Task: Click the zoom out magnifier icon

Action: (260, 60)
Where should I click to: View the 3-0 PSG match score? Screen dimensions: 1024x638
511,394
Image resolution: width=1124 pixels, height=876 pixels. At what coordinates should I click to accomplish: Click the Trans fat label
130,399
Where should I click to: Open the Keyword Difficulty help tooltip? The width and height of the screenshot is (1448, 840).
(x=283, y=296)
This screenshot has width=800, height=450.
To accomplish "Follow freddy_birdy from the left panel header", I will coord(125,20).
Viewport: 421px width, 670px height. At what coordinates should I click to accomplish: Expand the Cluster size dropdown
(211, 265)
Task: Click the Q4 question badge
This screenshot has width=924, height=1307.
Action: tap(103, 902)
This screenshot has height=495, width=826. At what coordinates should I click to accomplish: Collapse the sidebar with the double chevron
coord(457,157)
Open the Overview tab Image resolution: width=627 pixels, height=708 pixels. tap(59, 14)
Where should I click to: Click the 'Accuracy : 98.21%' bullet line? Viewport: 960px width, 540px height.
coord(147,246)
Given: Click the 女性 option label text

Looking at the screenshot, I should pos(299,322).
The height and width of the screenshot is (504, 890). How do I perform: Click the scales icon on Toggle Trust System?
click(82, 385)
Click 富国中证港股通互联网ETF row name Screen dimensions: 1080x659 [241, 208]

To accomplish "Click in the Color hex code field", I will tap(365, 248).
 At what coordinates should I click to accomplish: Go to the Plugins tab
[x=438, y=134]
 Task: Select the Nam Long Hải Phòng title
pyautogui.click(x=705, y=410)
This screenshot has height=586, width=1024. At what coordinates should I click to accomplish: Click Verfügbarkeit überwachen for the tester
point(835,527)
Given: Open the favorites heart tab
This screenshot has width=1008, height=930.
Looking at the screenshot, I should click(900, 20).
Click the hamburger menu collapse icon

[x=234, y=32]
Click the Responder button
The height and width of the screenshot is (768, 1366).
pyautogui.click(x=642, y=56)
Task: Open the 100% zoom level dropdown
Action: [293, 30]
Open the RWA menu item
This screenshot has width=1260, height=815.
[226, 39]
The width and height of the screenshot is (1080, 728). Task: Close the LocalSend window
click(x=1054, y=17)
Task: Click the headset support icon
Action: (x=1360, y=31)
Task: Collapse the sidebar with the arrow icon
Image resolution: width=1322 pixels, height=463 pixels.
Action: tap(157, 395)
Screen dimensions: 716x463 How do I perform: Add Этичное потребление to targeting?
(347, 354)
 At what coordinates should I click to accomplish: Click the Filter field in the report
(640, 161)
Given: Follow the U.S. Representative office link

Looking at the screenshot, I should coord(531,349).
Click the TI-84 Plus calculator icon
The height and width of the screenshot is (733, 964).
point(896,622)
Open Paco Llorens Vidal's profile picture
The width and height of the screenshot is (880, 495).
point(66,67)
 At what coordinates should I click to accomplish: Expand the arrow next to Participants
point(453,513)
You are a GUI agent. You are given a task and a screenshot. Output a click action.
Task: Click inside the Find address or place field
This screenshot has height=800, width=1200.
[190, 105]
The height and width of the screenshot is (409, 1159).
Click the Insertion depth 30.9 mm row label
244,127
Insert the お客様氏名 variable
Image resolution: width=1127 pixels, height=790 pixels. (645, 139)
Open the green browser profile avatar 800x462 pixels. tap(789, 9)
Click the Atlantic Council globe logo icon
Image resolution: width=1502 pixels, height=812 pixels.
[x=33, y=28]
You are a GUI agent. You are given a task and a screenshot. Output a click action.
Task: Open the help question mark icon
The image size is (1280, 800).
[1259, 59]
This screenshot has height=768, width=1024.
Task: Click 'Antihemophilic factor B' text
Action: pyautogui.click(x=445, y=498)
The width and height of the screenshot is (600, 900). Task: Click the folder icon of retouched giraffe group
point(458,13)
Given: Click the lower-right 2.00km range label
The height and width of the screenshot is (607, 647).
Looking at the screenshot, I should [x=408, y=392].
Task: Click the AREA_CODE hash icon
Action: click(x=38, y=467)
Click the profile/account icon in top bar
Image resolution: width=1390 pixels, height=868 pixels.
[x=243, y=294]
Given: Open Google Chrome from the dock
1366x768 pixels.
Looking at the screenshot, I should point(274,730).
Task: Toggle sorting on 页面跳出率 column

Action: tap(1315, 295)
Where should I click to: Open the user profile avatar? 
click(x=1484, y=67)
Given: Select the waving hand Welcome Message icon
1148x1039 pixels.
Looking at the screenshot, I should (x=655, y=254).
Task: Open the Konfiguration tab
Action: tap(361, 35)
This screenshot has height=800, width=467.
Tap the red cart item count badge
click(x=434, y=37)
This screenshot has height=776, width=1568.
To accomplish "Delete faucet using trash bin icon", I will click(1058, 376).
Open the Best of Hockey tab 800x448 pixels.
☆ ☆ ☆ ☆ ☆ ☆ ☆
■ About this exercise:
Restate the data above word for word, omitting nothing.

■ Completed task:
Task: Click the zoom out magnifier icon

Action: (260, 60)
Where should I click to: View the 3-0 PSG match score? Screen dimensions: 1024x638
511,394
Image resolution: width=1124 pixels, height=876 pixels. At what coordinates should I click to accomplish: Click the Trans fat label
130,399
Where should I click to: Open the Keyword Difficulty help tooltip? The width and height of the screenshot is (1448, 840).
(x=283, y=296)
This screenshot has width=800, height=450.
To accomplish "Follow freddy_birdy from the left panel header", I will coord(125,20).
Viewport: 421px width, 670px height. At what coordinates should I click to accomplish: Expand the Cluster size dropdown
(211, 265)
Task: Click the Q4 question badge
This screenshot has width=924, height=1307.
Action: tap(103, 902)
This screenshot has height=495, width=826. At what coordinates should I click to accomplish: Collapse the sidebar with the double chevron
coord(457,157)
Open the Overview tab Image resolution: width=627 pixels, height=708 pixels. tap(59, 14)
Where should I click to: Click the 'Accuracy : 98.21%' bullet line? Viewport: 960px width, 540px height.
coord(147,246)
Given: Click the 女性 option label text

Looking at the screenshot, I should pos(299,322).
The height and width of the screenshot is (504, 890). How do I perform: Click the scales icon on Toggle Trust System?
click(82, 385)
Click 富国中证港股通互联网ETF row name Screen dimensions: 1080x659 [241, 208]

To accomplish "Click in the Color hex code field", I will tap(365, 248).
 At what coordinates should I click to accomplish: Go to the Plugins tab
[x=438, y=134]
 Task: Select the Nam Long Hải Phòng title
pyautogui.click(x=705, y=410)
This screenshot has height=586, width=1024. At what coordinates should I click to accomplish: Click Verfügbarkeit überwachen for the tester
point(835,527)
Given: Open the favorites heart tab
This screenshot has width=1008, height=930.
Looking at the screenshot, I should click(900, 20).
Click the hamburger menu collapse icon

[x=234, y=32]
Click the Responder button
The height and width of the screenshot is (768, 1366).
pyautogui.click(x=642, y=56)
Task: Open the 100% zoom level dropdown
Action: [293, 30]
Open the RWA menu item
This screenshot has width=1260, height=815.
[226, 39]
The width and height of the screenshot is (1080, 728). Task: Close the LocalSend window
click(x=1054, y=17)
Task: Click the headset support icon
Action: (x=1360, y=31)
Task: Collapse the sidebar with the arrow icon
Image resolution: width=1322 pixels, height=463 pixels.
Action: tap(157, 395)
Screen dimensions: 716x463 How do I perform: Add Этичное потребление to targeting?
(347, 354)
 At what coordinates should I click to accomplish: Click the Filter field in the report
(640, 161)
Given: Follow the U.S. Representative office link

Looking at the screenshot, I should coord(531,349).
Click the TI-84 Plus calculator icon
The height and width of the screenshot is (733, 964).
point(896,622)
Open Paco Llorens Vidal's profile picture
The width and height of the screenshot is (880, 495).
point(66,67)
 At what coordinates should I click to accomplish: Expand the arrow next to Participants
point(453,513)
You are a GUI agent. You are given a task and a screenshot. Output a click action.
Task: Click inside the Find address or place field
This screenshot has height=800, width=1200.
[190, 105]
The height and width of the screenshot is (409, 1159).
Click the Insertion depth 30.9 mm row label
244,127
Insert the お客様氏名 variable
Image resolution: width=1127 pixels, height=790 pixels. (645, 139)
Open the green browser profile avatar 800x462 pixels. tap(789, 9)
Click the Atlantic Council globe logo icon
Image resolution: width=1502 pixels, height=812 pixels.
[x=33, y=28]
You are a GUI agent. You are given a task and a screenshot. Output a click action.
Task: Open the help question mark icon
The image size is (1280, 800).
[1259, 59]
This screenshot has height=768, width=1024.
Task: Click 'Antihemophilic factor B' text
Action: pyautogui.click(x=445, y=498)
The width and height of the screenshot is (600, 900). Task: Click the folder icon of retouched giraffe group
point(458,13)
Given: Click the lower-right 2.00km range label
The height and width of the screenshot is (607, 647).
Looking at the screenshot, I should [x=408, y=392].
Task: Click the AREA_CODE hash icon
Action: click(x=38, y=467)
Click the profile/account icon in top bar
Image resolution: width=1390 pixels, height=868 pixels.
[x=243, y=294]
Given: Open Google Chrome from the dock
1366x768 pixels.
Looking at the screenshot, I should point(274,730).
Task: Toggle sorting on 页面跳出率 column

Action: tap(1315, 295)
Where should I click to: Open the user profile avatar? 
click(x=1484, y=67)
Given: Select the waving hand Welcome Message icon
1148x1039 pixels.
Looking at the screenshot, I should (x=655, y=254).
Task: Open the Konfiguration tab
Action: tap(361, 35)
This screenshot has height=800, width=467.
Tap the red cart item count badge
click(x=434, y=37)
This screenshot has height=776, width=1568.
To accomplish "Delete faucet using trash bin icon", I will click(1058, 376).
Open the Best of Hockey tab 800x448 pixels.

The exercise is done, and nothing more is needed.